[[ Supplied material open ]]
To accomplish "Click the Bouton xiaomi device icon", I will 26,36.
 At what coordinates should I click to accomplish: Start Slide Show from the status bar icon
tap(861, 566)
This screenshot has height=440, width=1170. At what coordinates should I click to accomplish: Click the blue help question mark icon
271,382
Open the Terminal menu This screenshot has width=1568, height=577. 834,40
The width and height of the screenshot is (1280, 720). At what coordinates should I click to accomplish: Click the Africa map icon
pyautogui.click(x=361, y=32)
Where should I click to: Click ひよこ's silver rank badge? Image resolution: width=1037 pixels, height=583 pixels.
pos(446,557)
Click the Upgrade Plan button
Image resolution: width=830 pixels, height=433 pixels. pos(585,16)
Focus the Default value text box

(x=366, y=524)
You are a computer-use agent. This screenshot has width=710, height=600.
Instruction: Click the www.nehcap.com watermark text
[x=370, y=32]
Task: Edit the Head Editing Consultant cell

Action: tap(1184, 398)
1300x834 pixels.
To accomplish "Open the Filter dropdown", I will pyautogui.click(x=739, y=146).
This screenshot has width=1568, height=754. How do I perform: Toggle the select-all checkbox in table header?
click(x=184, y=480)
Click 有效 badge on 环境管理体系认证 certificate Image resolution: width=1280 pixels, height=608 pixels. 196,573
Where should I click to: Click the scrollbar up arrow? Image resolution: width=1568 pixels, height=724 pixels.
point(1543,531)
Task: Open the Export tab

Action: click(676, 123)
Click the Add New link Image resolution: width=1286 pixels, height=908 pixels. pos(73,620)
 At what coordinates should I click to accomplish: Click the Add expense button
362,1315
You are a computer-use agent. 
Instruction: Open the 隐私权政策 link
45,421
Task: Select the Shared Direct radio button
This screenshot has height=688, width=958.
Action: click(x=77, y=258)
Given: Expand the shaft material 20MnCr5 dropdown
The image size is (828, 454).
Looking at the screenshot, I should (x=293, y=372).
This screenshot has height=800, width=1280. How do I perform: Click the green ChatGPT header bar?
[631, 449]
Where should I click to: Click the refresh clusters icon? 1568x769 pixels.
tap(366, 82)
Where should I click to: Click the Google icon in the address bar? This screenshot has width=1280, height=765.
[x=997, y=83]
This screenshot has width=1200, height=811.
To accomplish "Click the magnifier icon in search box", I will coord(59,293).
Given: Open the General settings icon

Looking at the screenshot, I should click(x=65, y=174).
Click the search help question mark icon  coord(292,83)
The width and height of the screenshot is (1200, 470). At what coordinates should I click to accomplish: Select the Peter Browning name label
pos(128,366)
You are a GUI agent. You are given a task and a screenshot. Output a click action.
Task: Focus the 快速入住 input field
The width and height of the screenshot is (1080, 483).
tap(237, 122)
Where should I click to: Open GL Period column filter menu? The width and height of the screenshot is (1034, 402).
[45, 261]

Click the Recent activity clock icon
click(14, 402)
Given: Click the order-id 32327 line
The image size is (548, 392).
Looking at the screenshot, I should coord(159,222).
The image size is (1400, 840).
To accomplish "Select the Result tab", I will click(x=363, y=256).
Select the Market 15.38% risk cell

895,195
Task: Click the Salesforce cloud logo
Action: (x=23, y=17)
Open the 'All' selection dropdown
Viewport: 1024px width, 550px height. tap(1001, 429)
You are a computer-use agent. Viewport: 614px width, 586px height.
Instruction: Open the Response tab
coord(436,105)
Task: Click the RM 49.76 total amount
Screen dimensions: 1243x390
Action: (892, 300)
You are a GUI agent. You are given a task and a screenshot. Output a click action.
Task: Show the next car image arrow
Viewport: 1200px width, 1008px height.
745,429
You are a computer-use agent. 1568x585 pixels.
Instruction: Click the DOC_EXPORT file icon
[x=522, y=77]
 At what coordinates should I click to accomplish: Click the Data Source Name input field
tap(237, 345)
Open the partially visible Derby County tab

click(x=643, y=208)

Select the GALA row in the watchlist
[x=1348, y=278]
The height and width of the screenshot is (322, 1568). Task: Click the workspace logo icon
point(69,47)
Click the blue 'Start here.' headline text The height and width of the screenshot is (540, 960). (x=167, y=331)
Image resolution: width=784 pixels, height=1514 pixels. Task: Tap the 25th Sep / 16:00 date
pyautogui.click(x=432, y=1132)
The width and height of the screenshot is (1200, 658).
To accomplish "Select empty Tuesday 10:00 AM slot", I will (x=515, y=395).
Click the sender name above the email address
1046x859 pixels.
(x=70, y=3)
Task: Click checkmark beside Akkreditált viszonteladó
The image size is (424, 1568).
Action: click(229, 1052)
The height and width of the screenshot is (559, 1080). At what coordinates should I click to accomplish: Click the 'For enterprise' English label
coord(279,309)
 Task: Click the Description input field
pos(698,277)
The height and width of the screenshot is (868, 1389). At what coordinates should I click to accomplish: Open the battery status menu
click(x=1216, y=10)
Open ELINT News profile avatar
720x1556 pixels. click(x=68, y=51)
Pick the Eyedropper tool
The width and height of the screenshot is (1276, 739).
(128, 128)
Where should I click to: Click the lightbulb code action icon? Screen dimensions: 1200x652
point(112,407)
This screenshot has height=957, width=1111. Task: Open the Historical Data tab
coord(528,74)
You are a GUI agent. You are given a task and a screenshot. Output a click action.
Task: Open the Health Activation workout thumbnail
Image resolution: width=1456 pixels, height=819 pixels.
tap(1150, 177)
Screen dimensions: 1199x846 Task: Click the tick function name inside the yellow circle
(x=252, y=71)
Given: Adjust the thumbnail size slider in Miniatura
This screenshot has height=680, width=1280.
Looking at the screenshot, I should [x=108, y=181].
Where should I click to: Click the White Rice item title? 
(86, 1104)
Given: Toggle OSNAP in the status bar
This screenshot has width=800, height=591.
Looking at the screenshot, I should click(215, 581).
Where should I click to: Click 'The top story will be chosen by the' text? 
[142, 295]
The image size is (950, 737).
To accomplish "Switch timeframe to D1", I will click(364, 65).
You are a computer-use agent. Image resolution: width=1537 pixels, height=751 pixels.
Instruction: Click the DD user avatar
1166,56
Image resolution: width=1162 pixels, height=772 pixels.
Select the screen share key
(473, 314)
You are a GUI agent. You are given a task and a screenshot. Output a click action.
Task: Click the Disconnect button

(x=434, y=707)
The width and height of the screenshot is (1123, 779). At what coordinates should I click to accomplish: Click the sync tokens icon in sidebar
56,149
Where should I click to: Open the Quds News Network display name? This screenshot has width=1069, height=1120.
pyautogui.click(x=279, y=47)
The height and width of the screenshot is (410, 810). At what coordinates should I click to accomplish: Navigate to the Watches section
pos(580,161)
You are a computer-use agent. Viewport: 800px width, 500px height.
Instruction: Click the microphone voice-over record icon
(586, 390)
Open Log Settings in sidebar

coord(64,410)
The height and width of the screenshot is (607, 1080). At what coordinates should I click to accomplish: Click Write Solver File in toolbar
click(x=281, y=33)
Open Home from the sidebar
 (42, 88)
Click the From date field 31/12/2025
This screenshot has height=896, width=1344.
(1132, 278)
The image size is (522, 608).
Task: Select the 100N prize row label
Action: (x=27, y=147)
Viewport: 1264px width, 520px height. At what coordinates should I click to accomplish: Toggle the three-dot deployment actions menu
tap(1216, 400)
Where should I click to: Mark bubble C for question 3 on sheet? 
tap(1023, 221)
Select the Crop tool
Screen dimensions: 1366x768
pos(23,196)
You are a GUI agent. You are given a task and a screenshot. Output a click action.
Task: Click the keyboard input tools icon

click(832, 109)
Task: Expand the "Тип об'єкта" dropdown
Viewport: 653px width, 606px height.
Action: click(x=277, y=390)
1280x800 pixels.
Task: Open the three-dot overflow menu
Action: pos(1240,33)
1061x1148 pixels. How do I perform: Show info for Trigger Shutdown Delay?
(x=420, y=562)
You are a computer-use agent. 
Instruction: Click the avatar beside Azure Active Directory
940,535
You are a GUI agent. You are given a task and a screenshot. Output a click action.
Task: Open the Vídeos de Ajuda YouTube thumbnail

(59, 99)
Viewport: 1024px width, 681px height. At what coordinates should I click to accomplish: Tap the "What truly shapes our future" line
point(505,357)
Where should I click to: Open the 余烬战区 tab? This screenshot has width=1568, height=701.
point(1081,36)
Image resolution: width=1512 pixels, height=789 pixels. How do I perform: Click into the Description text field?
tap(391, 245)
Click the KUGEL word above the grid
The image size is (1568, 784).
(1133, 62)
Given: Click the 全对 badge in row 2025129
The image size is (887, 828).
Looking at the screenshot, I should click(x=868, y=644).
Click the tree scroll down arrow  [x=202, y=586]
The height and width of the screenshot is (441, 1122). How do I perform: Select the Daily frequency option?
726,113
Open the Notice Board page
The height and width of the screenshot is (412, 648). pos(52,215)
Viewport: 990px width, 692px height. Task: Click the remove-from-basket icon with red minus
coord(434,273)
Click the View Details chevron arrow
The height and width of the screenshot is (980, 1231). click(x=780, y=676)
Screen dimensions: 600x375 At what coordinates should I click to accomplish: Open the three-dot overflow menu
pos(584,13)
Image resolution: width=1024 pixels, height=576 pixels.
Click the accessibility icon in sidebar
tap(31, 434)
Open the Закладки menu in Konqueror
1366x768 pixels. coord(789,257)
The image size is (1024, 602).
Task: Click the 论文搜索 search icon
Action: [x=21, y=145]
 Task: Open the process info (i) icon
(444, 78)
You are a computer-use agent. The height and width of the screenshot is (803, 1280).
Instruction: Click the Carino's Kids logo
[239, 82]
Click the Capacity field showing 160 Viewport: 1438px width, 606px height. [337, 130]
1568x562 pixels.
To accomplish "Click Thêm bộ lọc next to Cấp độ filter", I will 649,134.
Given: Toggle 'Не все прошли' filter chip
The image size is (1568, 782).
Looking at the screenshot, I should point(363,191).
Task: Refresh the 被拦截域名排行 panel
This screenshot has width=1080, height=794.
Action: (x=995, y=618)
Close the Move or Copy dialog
[[ Supplied material closed ]]
* **Activity**: Each line containing the word "Expand" needs to be copied from the data above.

* **Response to this exercise**:
Given: Expand the shaft material 20MnCr5 dropdown
Task: Expand the "Тип об'єкта" dropdown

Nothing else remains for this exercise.